Gared Steinke got his first AMA point on a TC125 at High Point after finishing 20th. 

For most modern motocross races, two classes exist — the 250 class (also referred to as the MX2 or Lites class, depending on the series) and 450 class (also referred to as the MX1 or Premiere class, depending on the series). The primary difference between the classes lies in the engine’s displacement. In a 250 bike, the piston displaces 250 cubic centimeters. Currently, most manufacturers offer motocross bikes in several different displacements (65, 85, 125, 150, 250, 350 & 450). Back before four-strokes were de rigueur, the three most common Pro classes were 125cc, 250cc and 500cc. Although motocross originally started with four-strokes, in the late 1960s the marketplace begged for two-strokes, and remained that way for decades. The only reason four-strokes came back into the sport in the late 1990s was because the AMA gave them a massive displacement advantage (originally allowing 550cc four-strokes to race against 250cc two-strokes before toning that down to 450cc fours against 250cc twos).

The mid 2000’s is when four-strokes started to take over. Their rapid popularity was somewhat surprising—even with the big displacement advantage. The benefits of the bike was mostly in its broader powerband and torque, which made it easier for the everyman to ride. The disadvantages were that four-strokes weighed more, were expensive in cost and maintenance, and far too difficult for the backyard mechanic to repair. However, the manufacturers liked the uptick in sales figures and started investing a lot of R&D money into four-strokes. In 2005, the AMA could not ignore the rapid growth of four-strokes. In 2006, the classes were renamed to MX and MX Lites (stupid names that MXA would not recognize—as we continued to call them the 250 and 450 classes). Eventually, AMA motocross came to its senses and, in 2009, switched the class names back to the cubic centimeter displacement numbers (the tone-deaf Supercross promoters held on to the stupid names a couple years longer).

Why would the AMA put 250 two-strokes and 450 four-strokes into one class, and the 125 two-stroke and  250 four-strokes into another? Shouldn’t it be 125cc two- and four-strokes against each other, and 250 two-strokes and 250 four-strokes in the same class? If the rules were written at equal displacements the four-stroke would have failed miserably. The heavy, slow and cumbersome nature of a four-stroke compared to the brilliant simplicity and high output of the modern two-stroke engine on an even playing field would have resulted in two-strokes smoking (pun intended) four-strokes. When four-strokes made their comeback after decades spent in woods racing, they were based on antiquated trail bike designs. Without the added cubic centimeters, they would have been blown off the racetrack. And while the first truly great production four-stroke, the 1998 Yamaha YZM400F, was a competitive race machine, it was only competitive because it was 150cc larger than the two-strokes it raced against. The same holds true in the 125 class. A 125cc four-stroke can’t get out of its own way — thus, it needed double the displacement to run with a 125 two-stroke.

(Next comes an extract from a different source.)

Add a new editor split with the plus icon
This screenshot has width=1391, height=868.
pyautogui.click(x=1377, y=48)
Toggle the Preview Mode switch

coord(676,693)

In 2011, MXA did a shootout between a Yamaha YZ250F and YZ250 (equal displacement). The YZ250 two-stroke had a ten horsepower advantage at peak and also produced torque that was closer to a 450 (30.6 ft-pounds compared to the 450 approximate of 34 ft-pounds). So, the bureaucrats are responsible for the four-stroke movement. On its own merits, the four-stroke could never have survived in motocross. Simply put, at equal displacement, the two-stroke is much better. You can read the whole comparison here.

The 1998 Yamaha YZ400F’s displacement boost is what made it a success. Without the added cc’s it would have been a failure.

While two-stroke development has all but fallen flat over the last decade, four-stroke R&D has exploded. Today, a 250cc two-stroke and a 250cc four-stroke turn the exact same lap times. And many think that the sport would benefit from equal displacement rules for two- and four-strokes. And for some, the ultimate answer is to return to the lighter, cheaper and more powerful two-strokes—and exclude four-strokes completely. There isn’t a lot of pressure for AMA Pro Racing to change its rules about which bikes can run in which class and, in fact, the pressure comes from the manufacturers not to change the rules. Money talks in motocross promoting circles. If the displacements were equally matched, regardless of engine type, two-strokes would have the a massive advantage. But, Honda, Suzuki and Kawasaki don’t make two-strokes any more, so any kind of rule change to even out the playing field for two-strokes isn’t going to see the light of day. That’s a shame.